Les deux Invisibles éclatent d’un rire gras et se tapent dans la main.

-Ne t’en fais pas, nous serons discrets. Aussi discrets que des Invisibles, lance Nove en s’éloignant.

Quattro lève les yeux au ciel avant de reprendre.

-Allez préparer vos affaires. Charlie, tu devras assumer la tête de l’expédition. C’est toi que nous allons suivre. Due t’attends dans la ville, au sommet d’une tour. Si j’étais toi, je le rejoindrai.

Je la remercie rapidement et sors des souterrains. Je monte vers les toits et repère facilement mon magister, perché non loin de là. Je me glisse jusqu’à lui assez vite et m’assois à ses côtés sur une corniche. 

-Considère ce voyage que tu t’apprêtes à faire comme ta première mission en solitaire. Apprends, observe, emmagasine des connaissances, encore et toujours.

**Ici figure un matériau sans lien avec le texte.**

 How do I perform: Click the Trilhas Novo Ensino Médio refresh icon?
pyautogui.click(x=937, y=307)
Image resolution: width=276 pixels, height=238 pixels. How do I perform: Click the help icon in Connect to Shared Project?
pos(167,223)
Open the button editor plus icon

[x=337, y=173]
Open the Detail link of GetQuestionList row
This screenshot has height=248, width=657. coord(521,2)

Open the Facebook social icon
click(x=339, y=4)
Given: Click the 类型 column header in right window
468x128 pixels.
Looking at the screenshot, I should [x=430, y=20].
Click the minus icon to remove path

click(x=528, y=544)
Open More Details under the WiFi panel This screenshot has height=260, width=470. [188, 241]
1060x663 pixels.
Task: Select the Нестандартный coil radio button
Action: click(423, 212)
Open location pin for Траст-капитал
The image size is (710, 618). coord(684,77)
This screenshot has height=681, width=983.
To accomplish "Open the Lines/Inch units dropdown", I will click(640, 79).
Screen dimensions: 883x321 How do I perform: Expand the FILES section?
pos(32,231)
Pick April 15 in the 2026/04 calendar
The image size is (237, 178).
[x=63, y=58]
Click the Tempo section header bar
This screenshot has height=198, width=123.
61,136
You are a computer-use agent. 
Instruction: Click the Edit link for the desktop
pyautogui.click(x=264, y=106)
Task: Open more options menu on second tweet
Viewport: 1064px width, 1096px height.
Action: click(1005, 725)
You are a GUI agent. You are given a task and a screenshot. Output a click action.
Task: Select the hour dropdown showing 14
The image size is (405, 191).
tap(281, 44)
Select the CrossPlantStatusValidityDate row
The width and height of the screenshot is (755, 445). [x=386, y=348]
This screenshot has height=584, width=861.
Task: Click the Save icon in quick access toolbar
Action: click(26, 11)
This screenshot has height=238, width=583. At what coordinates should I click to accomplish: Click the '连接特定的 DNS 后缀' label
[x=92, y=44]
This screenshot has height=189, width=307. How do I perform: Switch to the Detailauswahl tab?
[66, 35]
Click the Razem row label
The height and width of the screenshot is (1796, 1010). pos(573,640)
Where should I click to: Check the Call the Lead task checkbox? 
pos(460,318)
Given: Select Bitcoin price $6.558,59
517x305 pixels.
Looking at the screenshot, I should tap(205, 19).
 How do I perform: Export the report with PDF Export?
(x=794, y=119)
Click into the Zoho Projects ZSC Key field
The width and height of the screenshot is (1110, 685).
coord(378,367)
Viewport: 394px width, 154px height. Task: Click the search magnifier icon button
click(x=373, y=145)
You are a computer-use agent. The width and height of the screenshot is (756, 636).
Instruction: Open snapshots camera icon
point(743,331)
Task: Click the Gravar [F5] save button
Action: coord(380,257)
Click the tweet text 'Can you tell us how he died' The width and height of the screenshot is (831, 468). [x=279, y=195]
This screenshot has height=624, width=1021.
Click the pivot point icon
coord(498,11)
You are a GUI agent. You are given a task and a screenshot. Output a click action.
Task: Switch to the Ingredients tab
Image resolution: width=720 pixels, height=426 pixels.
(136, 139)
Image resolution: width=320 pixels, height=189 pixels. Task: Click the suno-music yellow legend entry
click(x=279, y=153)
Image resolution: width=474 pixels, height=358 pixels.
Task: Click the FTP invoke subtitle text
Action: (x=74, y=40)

-Pourquoi ne venez-vous pas avec nous ?

Il laisse passer un long silence. Cette fois, attendre sa réponse me met les nerfs en pelote.

-J’ai d’autres choses à régler de l’autre côté de ce pays. L’Empire d’Alaton’wa requiert mes services. Mais même si ça n’avait pas été le cas, je ne serai pas venu. Tu n’as pas besoin de mes enseignements pour te confronter à ton frère. Maintenant allons-y, tu as des choses à voir d’ici demain.

Il se jette du haut de la tour et s’accroche à quelques rares prises pour atteindre le sol sans encombre. Je l’imite, beaucoup plus gauche et lente que lui. Il me guide jusqu’à un quartier en périphérie de la ville, assez animé le soir. Il me pousse pour rentrer dans ce que j’identifie immédiatement comme une arène de combat. 

Il paye les droits d’entrée et m’inscrit sous le nom de Kamel. J’ai vécu cette scène tellement de fois que j’agis comme une automate, incapable de réfléchir. Ce n’est que quand nous nous retrouvons dans les vestiaires que j’explose de rage.

-L’arène ? Sérieusement ? Pour qui me prenez-vous, Due ? Je gagnais les combats de l’arène alors que je n’avais pas six ans ! Me battre contre des poivrots gonflés à la bière, très peu pour moi !, crié-je.

Il me lance un regard interloqué.

-Je ne t’ai amené ici que maintenant parce que tu n’avais pas le niveau de te mesurer à ces guerriers avant aujourd’hui. Les arènes du pays Malèhk sont bien différentes de ce que tu connais, alors ne parle pas avant de savoir, répond-il, glacial.

Il me fait asseoir sur un banc et me bande les mains sommairement. Les mêmes gestes que faisait Sébastien quand nous étions à Asogno. La même odeur de sueur des vestiaires, les mêmes clameurs qui s’élèvent des gradins. Mais moi je ne suis plus la même. Je vais le prouver à Due.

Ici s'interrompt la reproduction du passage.